Menurut berbagai cerita rakyat, pendiri Kerajaan Larantuka adalah seorang tokoh ‘pendatang’ dari Sina Jawa bernama Pati Golo Arakiang (seringkali tokoh ini dihubung-hubungkan dengan mitos tentang Majapahit. Misalnya: Nama ‘Pati’ dan ‘Arakiang’ disejajarkan dengan gelar ‘Patih’ dan Rakryan’ dari kerajaan Majapahit). Pati Golo Arakiang memperoleh kekuasaan sebagai raja Larantuka berkat perkawinannya dengan tokoh legendaris dan mitologis setempat yakni Wato Wele Oa Dona. Seperti dinyatakan di atas, Wato Wele yang bersaudara dengan Lia Nurat merupakan tokoh mitologis yang menjadi cikal bakal penduduk suku Ile Jadi. Dengan demikian, terbangun suatu hubungan kekerabatan antara Ile Jadi dengan keturunan Pati Golo Arakiang (Larantuka).

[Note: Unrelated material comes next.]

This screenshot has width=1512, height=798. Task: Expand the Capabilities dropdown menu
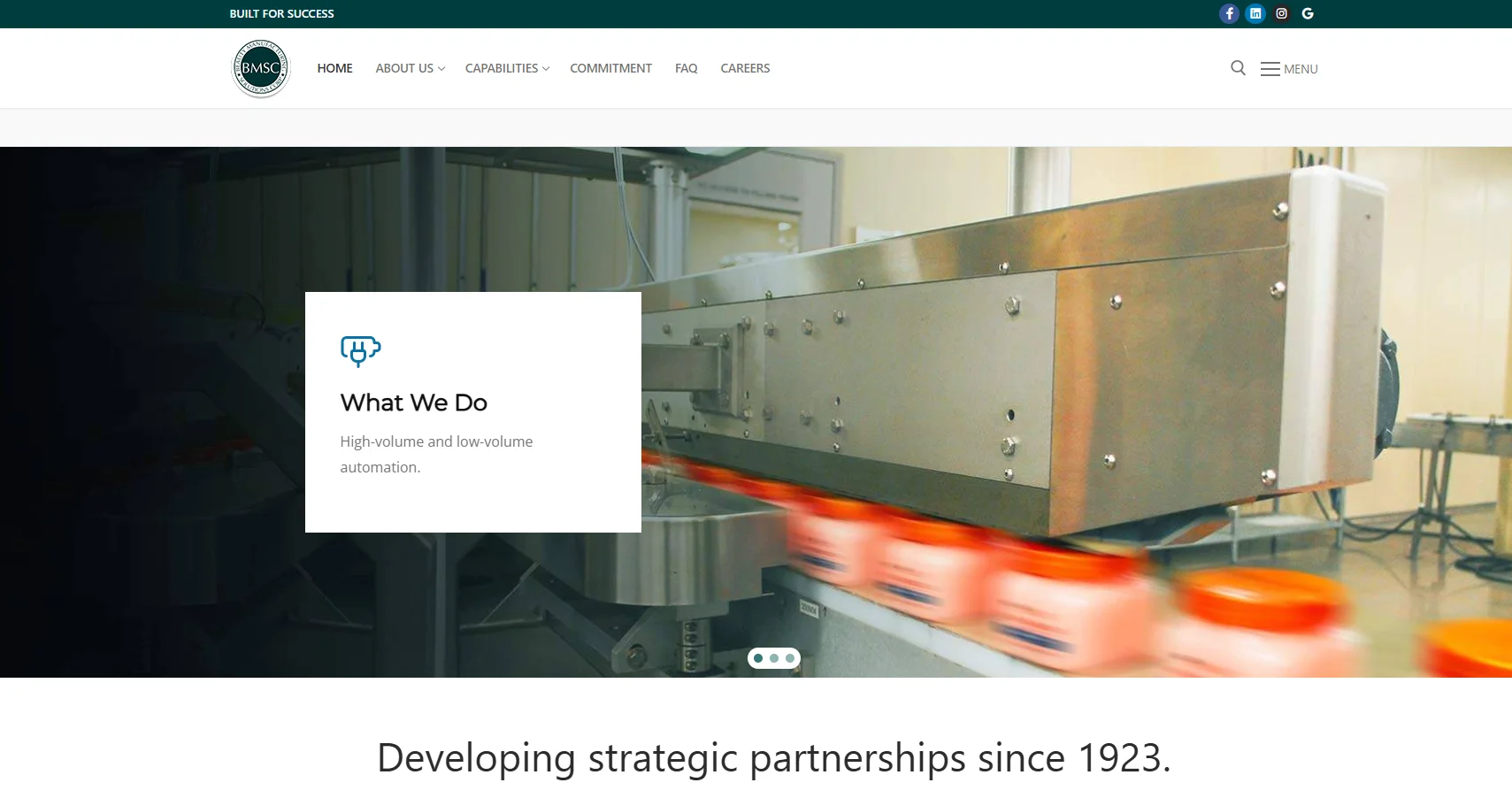click(x=507, y=68)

Raja Larantuka tidak memiliki pola kekuasaan ‘permanen dan rutin.’ Kekuasaannya bersifat ‘temporal dan berasal dari berbagai sumber’ serta ‘dilegimitasi melalui indentifikasi mitos dan ritus’ Dalam sistem pemerintahannya, Raja Larantuka memiliki satu wakil (deputy) yang disebut ‘Raja Kedua’. Selain itu raja dapat menunjuk 2 kapiten dari keluarga dekatnya dan 2 kapitan yang biasanya diambil dari keluarga Fernandez. Raja, Raja Kedua, Kapiten, dan Kapitan membentuk dewan pemerintahan yang disebut Kumpulan Anggota Besar.

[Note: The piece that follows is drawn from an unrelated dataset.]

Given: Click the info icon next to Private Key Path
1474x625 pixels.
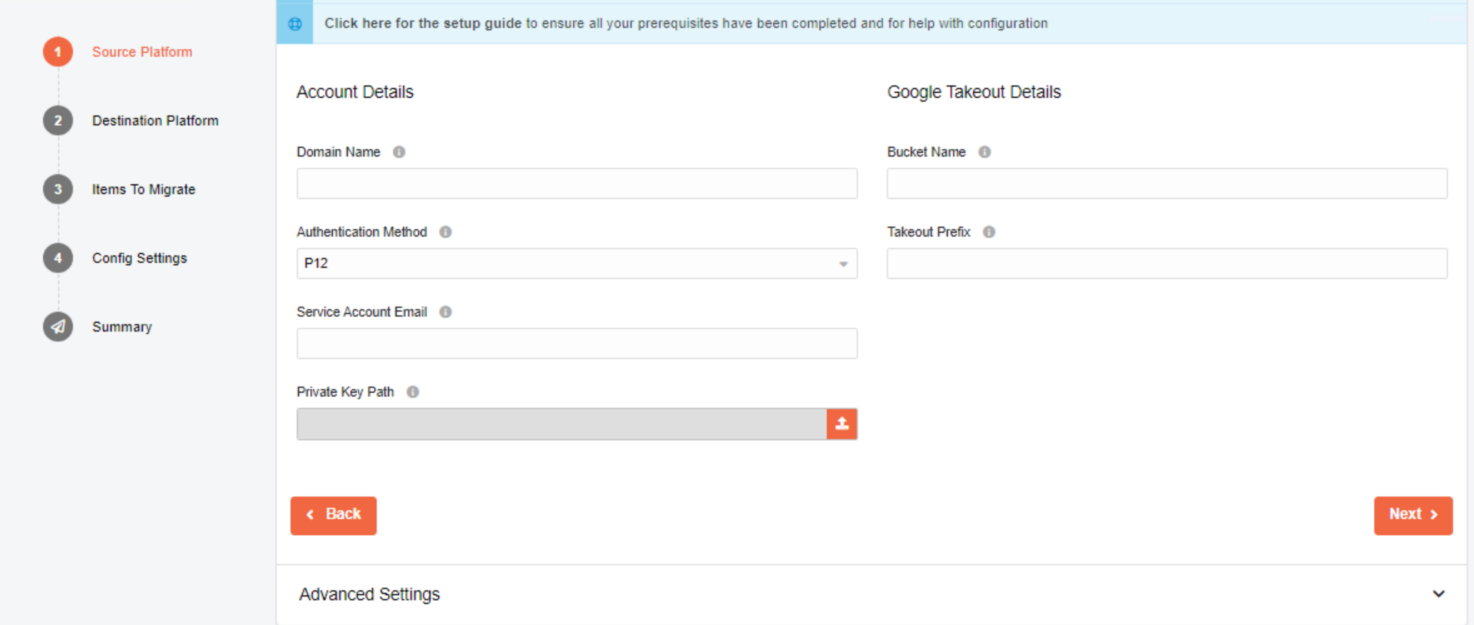Looking at the screenshot, I should [412, 392].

Dalam mengambil keputusan, Kumpulan Anggota Besar masih harus mempertimbangkan saran dari Paoe Suku Lema (baca: Po Suku Lema) sebelum keputusan itu disampaikan kepada pimpinan 10 distrik kakang. Paoe Suku Lerna (dari istilah bahasa Portugis: payao artinya payung) adalah para kepala perang, tentara raja, yang disebut sebagai Koten Larantuka. Yang termasuk dalam kelompok ini adalah: Waibalun, Lewerang, Lewolere, dan Lebao. Istilah Koten mengacu pada kedudukan dalam upacara pengorbanan hewan dalam rumah adat (korke).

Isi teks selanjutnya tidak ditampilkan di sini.